1. A shock absorber device for absorbing longitudinal tensile loads applied to a cable, the device comprising means to guide a length of cable into a curved path, the device being resilient or including resilient means responsive to resist longitudinal tensile loads tending to straighten the cable from said curved path.
2. 2. A device according to claim 1, including a member threadable on to a cable prior to its installation which constrains the cable to follow a serpentine path as it passes through the member, so that when tensile load is applied to the cable this tensile load tends to straighten the cable.

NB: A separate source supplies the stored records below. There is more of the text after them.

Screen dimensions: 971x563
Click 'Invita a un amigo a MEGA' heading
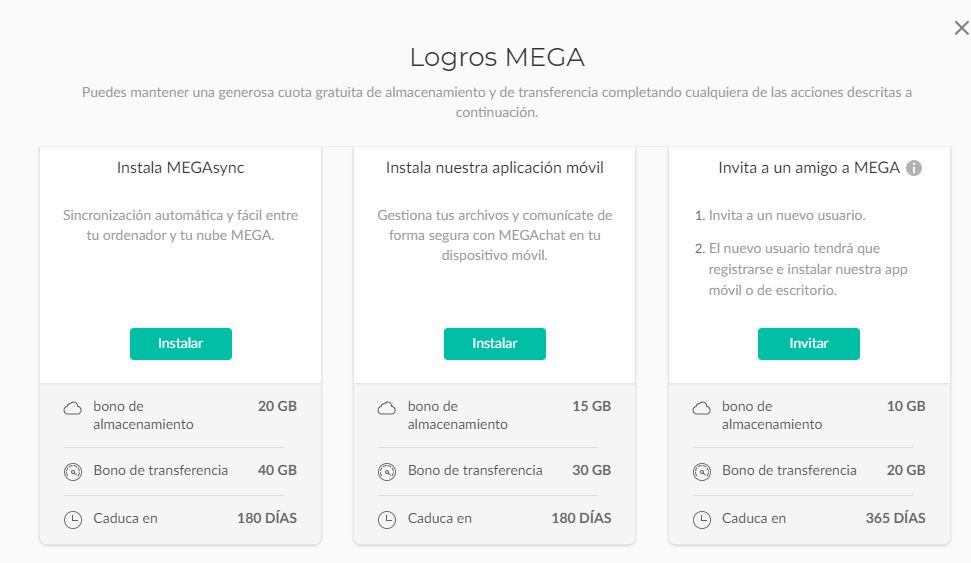[x=809, y=168]
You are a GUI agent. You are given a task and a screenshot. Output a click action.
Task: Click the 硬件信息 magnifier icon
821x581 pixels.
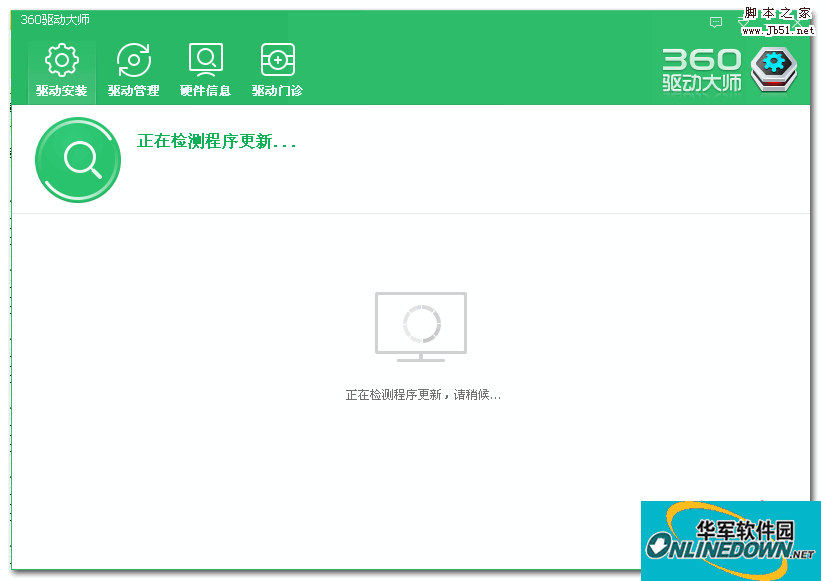[205, 58]
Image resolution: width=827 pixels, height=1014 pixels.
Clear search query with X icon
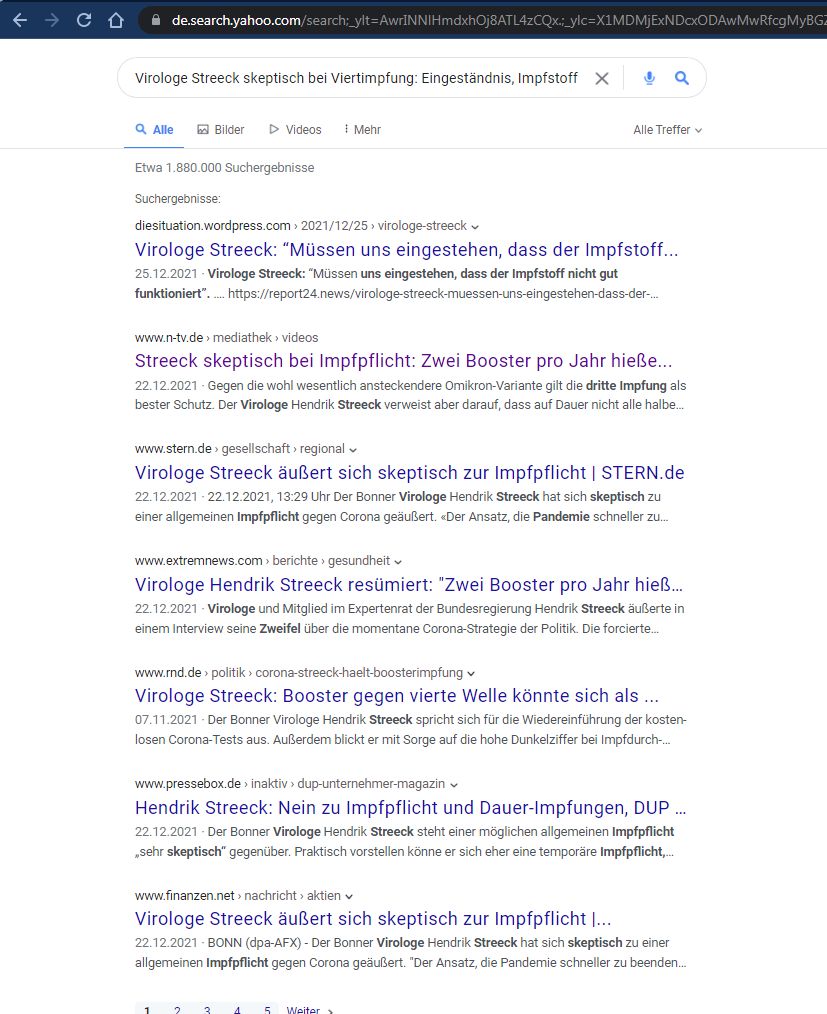pos(601,78)
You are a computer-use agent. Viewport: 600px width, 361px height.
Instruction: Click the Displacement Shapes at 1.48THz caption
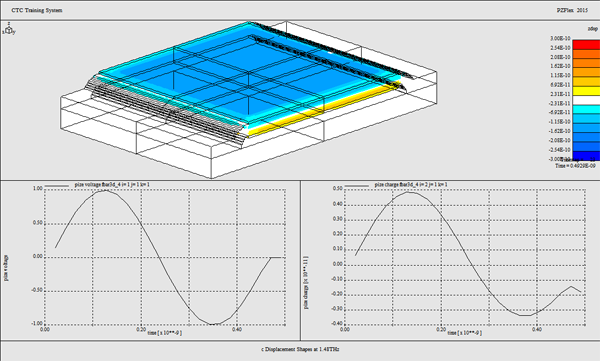(x=300, y=350)
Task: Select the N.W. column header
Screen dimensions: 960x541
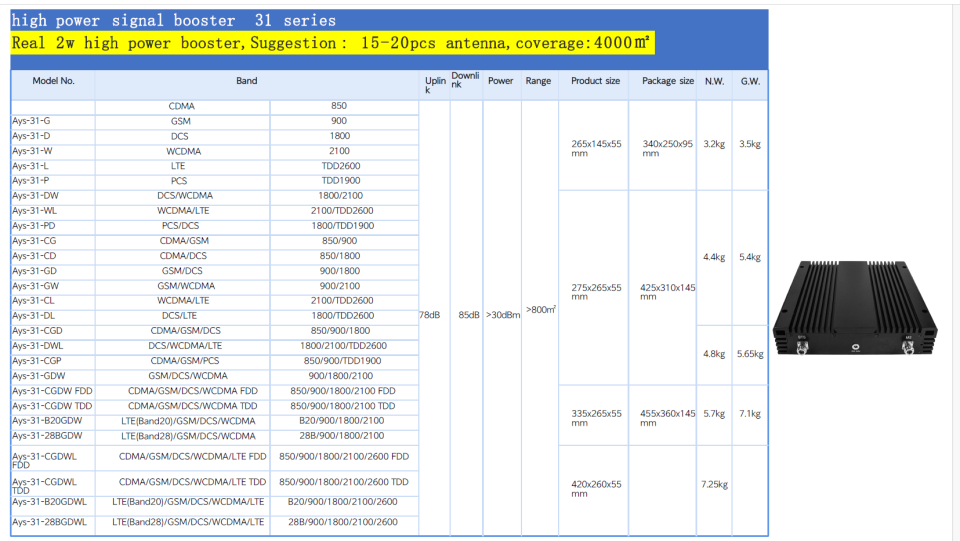Action: (x=714, y=81)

3. 3. A device according to claim 1, wherein the device includes a plurality of hydraulically operable ram and cylinder devices which are extendable or contractible to constrain the cable to a serpentine path, tensile forces tending to straighten the cable being resisted by the ram and cylinder devices.
4. 4. A device according to claim 3 wherein the ram and cylinder devices comprise hydraulically operable devices and/or compressed gas springs to resist the straightening forces.
5. 5. A device according to claim 1 in which the device is formed of a resilient material and is formed in a serpentine shape with a corresponding serpentine path extending through its length.
6. 6. A device according to claim 5, wherein the device is divided along a longitudinal axis in two or more parts so that the parts can be placed over an existing cable 8 installation and secured together, thereby forcing the cable into a serpentine path.
7. 7. A device according to any one of the preceding claims, including electronic load cells to enable the load on the cable and/or fluctuations in the load in various conditions to be monitored by providing a measure of the transverse load applied to the deflected part of the cable.
8. 8. A device according to any one of the preceding claims adapted to compensate for thermal expansion in cables.
9. 9. A device according to any one of claims 1 to 8, including means to indicate that a safe load of the cable or its mountings has been exceeded.
10. 10. A shock absorber device for absorbing longitudinal tensile loads applied to a cable, substantially as described herein with reference to, and as illustrated in, the accompanying drawings.